→ What is required: Beginning with the first line of the data below, reproduce every line unchanged, ending with the line that holds "Switch to the 1Y range tab".

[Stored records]

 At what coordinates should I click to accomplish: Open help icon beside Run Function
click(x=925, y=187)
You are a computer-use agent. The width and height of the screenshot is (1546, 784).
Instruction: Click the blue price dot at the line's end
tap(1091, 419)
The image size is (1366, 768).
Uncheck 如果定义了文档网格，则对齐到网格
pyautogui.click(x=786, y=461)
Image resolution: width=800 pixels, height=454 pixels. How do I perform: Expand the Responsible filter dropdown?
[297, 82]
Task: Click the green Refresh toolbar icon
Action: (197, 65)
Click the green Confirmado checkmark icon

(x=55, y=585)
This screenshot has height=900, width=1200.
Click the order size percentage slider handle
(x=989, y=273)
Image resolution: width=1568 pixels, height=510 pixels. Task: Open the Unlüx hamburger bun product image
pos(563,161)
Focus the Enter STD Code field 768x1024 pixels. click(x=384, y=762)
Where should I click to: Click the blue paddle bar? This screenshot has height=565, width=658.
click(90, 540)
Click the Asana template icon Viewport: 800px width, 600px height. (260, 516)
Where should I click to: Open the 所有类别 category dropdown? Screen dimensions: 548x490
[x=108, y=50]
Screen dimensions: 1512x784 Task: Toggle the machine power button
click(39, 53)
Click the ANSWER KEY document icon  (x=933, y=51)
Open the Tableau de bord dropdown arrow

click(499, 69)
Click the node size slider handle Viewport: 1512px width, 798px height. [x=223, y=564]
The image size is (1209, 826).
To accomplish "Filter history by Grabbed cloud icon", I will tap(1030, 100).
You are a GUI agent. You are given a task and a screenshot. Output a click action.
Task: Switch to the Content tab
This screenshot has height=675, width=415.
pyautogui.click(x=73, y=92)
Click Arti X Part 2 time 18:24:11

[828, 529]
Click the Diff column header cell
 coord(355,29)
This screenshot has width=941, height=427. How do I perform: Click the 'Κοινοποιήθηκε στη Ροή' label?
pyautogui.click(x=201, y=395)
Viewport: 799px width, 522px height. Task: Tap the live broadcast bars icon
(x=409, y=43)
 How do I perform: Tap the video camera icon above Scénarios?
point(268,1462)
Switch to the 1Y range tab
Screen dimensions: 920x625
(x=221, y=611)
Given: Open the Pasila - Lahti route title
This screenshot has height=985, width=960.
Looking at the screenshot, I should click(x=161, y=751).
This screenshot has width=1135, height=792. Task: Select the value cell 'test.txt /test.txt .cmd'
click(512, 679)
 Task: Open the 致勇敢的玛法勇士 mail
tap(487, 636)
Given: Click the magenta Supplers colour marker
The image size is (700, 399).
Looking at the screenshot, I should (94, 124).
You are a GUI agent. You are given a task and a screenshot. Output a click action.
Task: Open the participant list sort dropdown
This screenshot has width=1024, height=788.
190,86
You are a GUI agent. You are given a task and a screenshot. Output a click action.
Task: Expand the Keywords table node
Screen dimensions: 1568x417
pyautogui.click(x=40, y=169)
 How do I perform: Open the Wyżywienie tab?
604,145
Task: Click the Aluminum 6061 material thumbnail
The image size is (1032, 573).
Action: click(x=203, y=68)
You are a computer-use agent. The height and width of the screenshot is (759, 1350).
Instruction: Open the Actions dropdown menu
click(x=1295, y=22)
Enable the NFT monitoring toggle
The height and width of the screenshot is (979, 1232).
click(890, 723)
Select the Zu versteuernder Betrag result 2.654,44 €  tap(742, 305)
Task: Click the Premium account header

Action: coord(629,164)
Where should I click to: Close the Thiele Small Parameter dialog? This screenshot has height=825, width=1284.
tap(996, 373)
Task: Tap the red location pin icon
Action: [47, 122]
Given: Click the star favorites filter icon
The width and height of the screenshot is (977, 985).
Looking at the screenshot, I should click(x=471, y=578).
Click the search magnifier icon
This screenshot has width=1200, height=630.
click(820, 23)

→ Your response:
 At what coordinates should I click to accomplish: Open help icon beside Run Function
click(x=925, y=187)
You are a computer-use agent. The width and height of the screenshot is (1546, 784).
Instruction: Click the blue price dot at the line's end
tap(1091, 419)
The image size is (1366, 768).
Uncheck 如果定义了文档网格，则对齐到网格
pyautogui.click(x=786, y=461)
Image resolution: width=800 pixels, height=454 pixels. How do I perform: Expand the Responsible filter dropdown?
[297, 82]
Task: Click the green Refresh toolbar icon
Action: (197, 65)
Click the green Confirmado checkmark icon

(x=55, y=585)
This screenshot has height=900, width=1200.
Click the order size percentage slider handle
(x=989, y=273)
Image resolution: width=1568 pixels, height=510 pixels. Task: Open the Unlüx hamburger bun product image
pos(563,161)
Focus the Enter STD Code field 768x1024 pixels. click(x=384, y=762)
Where should I click to: Click the blue paddle bar? This screenshot has height=565, width=658.
click(90, 540)
Click the Asana template icon Viewport: 800px width, 600px height. (260, 516)
Where should I click to: Open the 所有类别 category dropdown? Screen dimensions: 548x490
[x=108, y=50]
Screen dimensions: 1512x784 Task: Toggle the machine power button
click(39, 53)
Click the ANSWER KEY document icon  (x=933, y=51)
Open the Tableau de bord dropdown arrow

click(499, 69)
Click the node size slider handle Viewport: 1512px width, 798px height. [x=223, y=564]
The image size is (1209, 826).
To accomplish "Filter history by Grabbed cloud icon", I will tap(1030, 100).
You are a GUI agent. You are given a task and a screenshot. Output a click action.
Task: Switch to the Content tab
This screenshot has height=675, width=415.
pyautogui.click(x=73, y=92)
Click Arti X Part 2 time 18:24:11

[828, 529]
Click the Diff column header cell
 coord(355,29)
This screenshot has width=941, height=427. How do I perform: Click the 'Κοινοποιήθηκε στη Ροή' label?
pyautogui.click(x=201, y=395)
Viewport: 799px width, 522px height. Task: Tap the live broadcast bars icon
(x=409, y=43)
 How do I perform: Tap the video camera icon above Scénarios?
point(268,1462)
Switch to the 1Y range tab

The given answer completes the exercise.